People rarely mention Coconut Grove as a historic hotbed for folk music, but according to legendary singer David Crosby, the Grove in the ’60s was right up there with New York’s Greenwich Village.
“I was living in New York when someone told me there were coffee shops down in Coconut Grove,” he says of Miami’s iconic neighborhood. “I put my clothes in a cardboard box, took that box and my guitar on a Greyhound, and stayed on Bobby Ingram’s couch. Fred Neil and Vince Martin became my mentors.”
Crosby, who later found fame as a member of the Byrds and Crosby, Stills & Nash, has fond memories of living and playing music in the Grove in those early days.
“Every night after the coffee shops closed, we’d sneak into the rental boats at Dinner Key. We’d steal a boat at 1 in the morning. That’s how we found where the sandbars were,” he tells New Times by phone.

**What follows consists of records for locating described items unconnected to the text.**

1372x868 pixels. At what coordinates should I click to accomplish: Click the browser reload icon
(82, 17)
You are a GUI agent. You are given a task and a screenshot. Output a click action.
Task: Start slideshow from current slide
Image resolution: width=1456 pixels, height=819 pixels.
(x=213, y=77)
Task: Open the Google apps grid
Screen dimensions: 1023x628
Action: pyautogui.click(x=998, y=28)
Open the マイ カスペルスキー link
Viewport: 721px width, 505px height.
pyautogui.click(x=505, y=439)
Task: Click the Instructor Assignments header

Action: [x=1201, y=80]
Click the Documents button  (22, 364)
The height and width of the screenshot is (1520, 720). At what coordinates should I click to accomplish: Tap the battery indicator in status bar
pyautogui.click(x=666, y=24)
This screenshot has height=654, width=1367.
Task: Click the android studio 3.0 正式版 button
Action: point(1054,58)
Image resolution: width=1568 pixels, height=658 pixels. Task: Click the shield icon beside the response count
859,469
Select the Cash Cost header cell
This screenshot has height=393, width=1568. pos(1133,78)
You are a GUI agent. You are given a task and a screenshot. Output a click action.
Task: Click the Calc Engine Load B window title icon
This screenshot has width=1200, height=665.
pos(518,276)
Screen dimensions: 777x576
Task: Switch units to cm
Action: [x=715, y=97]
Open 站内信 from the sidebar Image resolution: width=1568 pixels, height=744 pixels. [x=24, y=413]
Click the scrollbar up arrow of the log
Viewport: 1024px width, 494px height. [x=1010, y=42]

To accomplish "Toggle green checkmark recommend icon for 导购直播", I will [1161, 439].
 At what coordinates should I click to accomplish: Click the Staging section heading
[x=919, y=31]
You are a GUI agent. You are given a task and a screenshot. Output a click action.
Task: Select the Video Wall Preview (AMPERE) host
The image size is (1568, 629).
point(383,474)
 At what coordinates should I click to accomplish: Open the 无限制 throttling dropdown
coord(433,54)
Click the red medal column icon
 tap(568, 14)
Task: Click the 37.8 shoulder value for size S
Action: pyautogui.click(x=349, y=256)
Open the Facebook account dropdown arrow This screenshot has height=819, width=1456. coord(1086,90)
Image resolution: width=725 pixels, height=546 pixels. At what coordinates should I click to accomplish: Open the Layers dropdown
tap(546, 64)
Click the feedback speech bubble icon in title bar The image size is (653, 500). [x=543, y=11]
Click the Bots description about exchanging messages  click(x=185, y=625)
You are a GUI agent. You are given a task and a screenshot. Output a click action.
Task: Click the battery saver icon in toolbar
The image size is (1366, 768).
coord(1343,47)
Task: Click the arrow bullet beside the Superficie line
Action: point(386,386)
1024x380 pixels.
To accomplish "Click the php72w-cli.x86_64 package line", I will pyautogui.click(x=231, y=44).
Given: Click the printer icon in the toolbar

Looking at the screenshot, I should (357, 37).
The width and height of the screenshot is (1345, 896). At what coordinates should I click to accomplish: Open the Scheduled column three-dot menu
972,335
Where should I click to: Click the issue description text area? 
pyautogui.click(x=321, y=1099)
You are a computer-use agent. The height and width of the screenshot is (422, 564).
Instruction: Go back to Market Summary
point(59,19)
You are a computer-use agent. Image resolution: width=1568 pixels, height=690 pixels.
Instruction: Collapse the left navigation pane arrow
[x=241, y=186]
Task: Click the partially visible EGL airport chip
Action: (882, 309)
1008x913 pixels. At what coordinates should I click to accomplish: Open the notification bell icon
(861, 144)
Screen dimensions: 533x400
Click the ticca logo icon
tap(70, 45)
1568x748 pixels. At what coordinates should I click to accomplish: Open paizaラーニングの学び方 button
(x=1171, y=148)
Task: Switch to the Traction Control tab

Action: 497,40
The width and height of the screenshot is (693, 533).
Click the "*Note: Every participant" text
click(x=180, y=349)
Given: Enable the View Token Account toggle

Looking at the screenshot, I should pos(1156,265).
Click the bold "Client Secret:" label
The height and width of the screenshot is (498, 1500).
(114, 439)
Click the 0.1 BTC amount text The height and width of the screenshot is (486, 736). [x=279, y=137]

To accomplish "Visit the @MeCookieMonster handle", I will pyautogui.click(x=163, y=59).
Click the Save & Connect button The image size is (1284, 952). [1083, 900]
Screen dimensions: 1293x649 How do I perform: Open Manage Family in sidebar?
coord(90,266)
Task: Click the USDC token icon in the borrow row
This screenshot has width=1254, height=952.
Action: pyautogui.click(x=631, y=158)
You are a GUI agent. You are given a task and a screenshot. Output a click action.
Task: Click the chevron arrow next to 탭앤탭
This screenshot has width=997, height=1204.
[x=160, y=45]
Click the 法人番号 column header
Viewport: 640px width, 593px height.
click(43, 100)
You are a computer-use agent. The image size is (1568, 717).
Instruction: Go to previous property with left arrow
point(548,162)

His love affair with boats and South Florida led him to discover one of folk music’s most popular performers — Joni Mitchell — at the Gaslight in Coconut Grove.
“I was thrown out of the Byrds. I was going to buy a sailboat and sail away and quit the music business. I met Joni in a coffeehouse, and she blew me away. I was stunned. I fell for her, which was like falling into a cement mixer — very turbulent girl. I brought her to California, and that was the start.”
Crosby’s way with storytelling is evident in a new documentary, David Crosby: Remember My Name, due out this year. “You know Cameron Crowe?” he says of the filmmaker behind Almost Famous. “Almost Famous was based on him as a kid, and we were the band. He knew me since he was 15. We’ve been friends since then, so he asked me the questions in this movie. I didn’t want to do a shine job. Some of it is painful to go through. I cry, but that’s part of the deal.”